The DepEd Order No. 53, s. 2008, states “the Bureau of Elementary Education (BEE) through the Special Education (SPED) Division regularly conducts training of teachers and administrators for children with special educational needs in order to provide them with access to formal education. “

This stipulated the provision for training basic education teachers and administrators on special education but does not specifically require a licensed professional like a developmental psychologist, to personally work hand in hand with trained teachers and facilitate assessment, learning and development of children with psychological needs in every locality.

(3) Parental support group. B.F. Skinner’s theory of behaviorism emphasized the importance of the environment, specifically social environment in the child’s development. This holds true for children with special needs, however unlike normal child development, children with neurodevelopmental disorder demand greater support due to their psychological incapacity. There are various studies claiming that having children with neurodevelopmental disorders can be stressful to the family members especially the parents (Floyd, F., 2007; Lloyd, T. & Hastings R. P., 2008; Mash et. al., 1990; Peer, J. & Hillman, S.; 2014). Thus, demand for support should not be limited only for children but also to their immediate environment. In the locality, there are existing support group for both the children and their parents. However, support varies per municipality, focuses more on children with physical disability and has limited finances. (Braza, 2016)

A support group in every locality where there are cases reflected should be organized and established in order to continue the learning development provided by the schools. A support group which will be guided on how to manage the disability and through concerted efforts provide consolidated resources for every child.

These careful considerations must be viewed and reflected in the assessment of the program in order to improve and to attain its goal of delivering effective learning to children of this group.

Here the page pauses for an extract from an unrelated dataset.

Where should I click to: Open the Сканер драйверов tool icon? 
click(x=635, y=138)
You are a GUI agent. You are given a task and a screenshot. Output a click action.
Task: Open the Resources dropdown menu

On the other hand, it is not the sole responsibility of the Department of Education to cater the needs in terms of developing holistic children with neurodevelopmental disorder but the entire nation’s thrust must be carefully planned and deliberated by tapping every agency which might help in the growth and progress of each child having the disorder. Thus a call to understand the needs of this group and to allocate planned resources for the proper implementation of the program is vital and will take its toll from here.